« Tant que nos concepts rationnels n’ont pour objet que la totalité des conditions dans le monde sensible et ce qui peut, par rapport à ce monde, tourner à l’avantage de la raison, nos idées sont à la vérité transcendantales, mais cependant cosmologiques. Mais aussitôt que nous plaçons l’inconditionné (dont pourtant il s’agit proprement) dans ce qui est totalement hors du monde sensible, par conséquent en dehors de toute expérience possible, les idées deviennent alors transcendantales : elles ne servent pas seulement à l’achèvement de l’usage empirique de la raison (achèvement qui demeure toujours une idée jamais réalisable, et que, pourtant, il faut poursuivre), mais elles s’en emparent entièrement et se changent elles-mêmes en objets dont la matière n’est point tirée de l’expérience et dont la réalité objective ne repose pas, non plus, sur l’achèvement de la série empirique, mais sur des concepts purs a priori. De semblables idées transcendantales ont un objet simplement intelligible qu’il nous est sans doute permis d’accorder comme un objet (Object) transcendantal, dont nous ne savons d’ailleurs rien, sans que nous ayons, pour le concevoir comme une chose déterminable par ses prédicats distinctifs, et essentiels, des principe de sa possibilité (à titre de chose indépendante de tous les concepts de l’expérience), et sans que nous soyons autorisés à l’admettre comme un tel objet ; il n’est, par conséquent qu’un simple être de raison.

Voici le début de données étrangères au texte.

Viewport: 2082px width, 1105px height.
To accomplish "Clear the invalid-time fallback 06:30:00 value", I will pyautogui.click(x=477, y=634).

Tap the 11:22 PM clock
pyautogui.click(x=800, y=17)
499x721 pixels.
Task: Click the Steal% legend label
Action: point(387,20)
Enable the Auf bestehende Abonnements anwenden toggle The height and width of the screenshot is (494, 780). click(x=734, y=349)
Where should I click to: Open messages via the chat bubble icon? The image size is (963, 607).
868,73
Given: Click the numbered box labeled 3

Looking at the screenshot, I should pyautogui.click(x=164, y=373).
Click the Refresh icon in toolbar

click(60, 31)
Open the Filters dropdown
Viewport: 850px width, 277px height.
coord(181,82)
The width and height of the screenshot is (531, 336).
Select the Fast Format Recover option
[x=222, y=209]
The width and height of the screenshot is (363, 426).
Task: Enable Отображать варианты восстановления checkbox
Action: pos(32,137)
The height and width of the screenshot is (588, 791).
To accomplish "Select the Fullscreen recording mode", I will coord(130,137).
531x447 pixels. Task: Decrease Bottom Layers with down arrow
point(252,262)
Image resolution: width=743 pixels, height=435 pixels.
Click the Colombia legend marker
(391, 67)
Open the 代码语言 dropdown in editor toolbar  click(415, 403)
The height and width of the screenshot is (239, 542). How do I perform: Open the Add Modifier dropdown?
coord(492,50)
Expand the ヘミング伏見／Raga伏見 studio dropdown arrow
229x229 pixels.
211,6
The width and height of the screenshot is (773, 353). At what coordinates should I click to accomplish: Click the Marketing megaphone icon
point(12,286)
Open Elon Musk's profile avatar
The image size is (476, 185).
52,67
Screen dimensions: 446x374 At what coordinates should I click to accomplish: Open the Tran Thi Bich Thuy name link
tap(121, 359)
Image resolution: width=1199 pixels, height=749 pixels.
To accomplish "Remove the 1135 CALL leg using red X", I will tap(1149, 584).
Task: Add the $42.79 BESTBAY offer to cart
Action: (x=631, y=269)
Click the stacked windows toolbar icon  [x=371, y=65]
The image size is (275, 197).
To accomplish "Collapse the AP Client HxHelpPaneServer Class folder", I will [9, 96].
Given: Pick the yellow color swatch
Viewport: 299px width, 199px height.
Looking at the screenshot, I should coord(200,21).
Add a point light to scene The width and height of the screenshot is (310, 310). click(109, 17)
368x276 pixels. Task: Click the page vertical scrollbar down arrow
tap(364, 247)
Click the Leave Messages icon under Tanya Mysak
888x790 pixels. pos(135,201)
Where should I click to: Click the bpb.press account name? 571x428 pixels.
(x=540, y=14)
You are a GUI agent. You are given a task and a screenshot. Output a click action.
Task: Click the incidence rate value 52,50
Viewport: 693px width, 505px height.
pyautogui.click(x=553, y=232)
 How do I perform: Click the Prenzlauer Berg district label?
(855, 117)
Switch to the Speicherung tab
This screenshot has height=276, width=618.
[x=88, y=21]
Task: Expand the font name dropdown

Cependant, parmi toutes les idées cosmologiques, celle qui a donné naissance à la quatrième antinomie nous pousse à risquer ce pas. En effet, l’existence des phénomènes, qui n’est pas du tout fondée en elle-même, mais qui est toujours conditionnée, nous invite à rechercher autour de nous quelque chose de distinct de tous les phénomènes, par conséquent, un objet intelligible où cesse cette contingence. Mais, comme, une fois que nous avons pris la liberté d’admettre, en dehors du champ de toute la sensibilité, une réalité existant par elle-même, nous ne devons plus regarder les phénomènes que comme des modes contingents de représentation d’objets intelligibles que nous nous faisons d’êtres qui sont eux-mêmes des intelligences, il ne nous reste plus alors que l’analogie suivant laquelle nous faisons usage des concepts de l’expérience pour nous faire quelque concept des choses intelligibles, dont nous n’avons pas en soi la moindre connaissance. Comme nous n’apprenons à connaître le contingent que par le moyen de l’expérience, et tandis qu’il est ici question de choses qui ne peuvent pas du tout être des objets d’expérience, nous devrons en faire dériver la connaissance de ce qui est nécessaire en soi, de concepts purs des choses en général. Le premier pas que nous faisons en dehors du monde sensible nous oblige donc a commencer nos nouvelles connaissances par la recherche de l’être absolument nécessaire et à dériver du concept de cet être les concepts de toutes les choses en tant qu’elles sont simplement intelligibles ; c’est l’essai que nous allons faire dans le chapitre suivant. »
(In : Emmanuel KANT. « Critique de la raison pure ». Éditions Quadrige/Presses Universitaires de France, Paris, 4° édition, avril 1993, pages : 411 – 412).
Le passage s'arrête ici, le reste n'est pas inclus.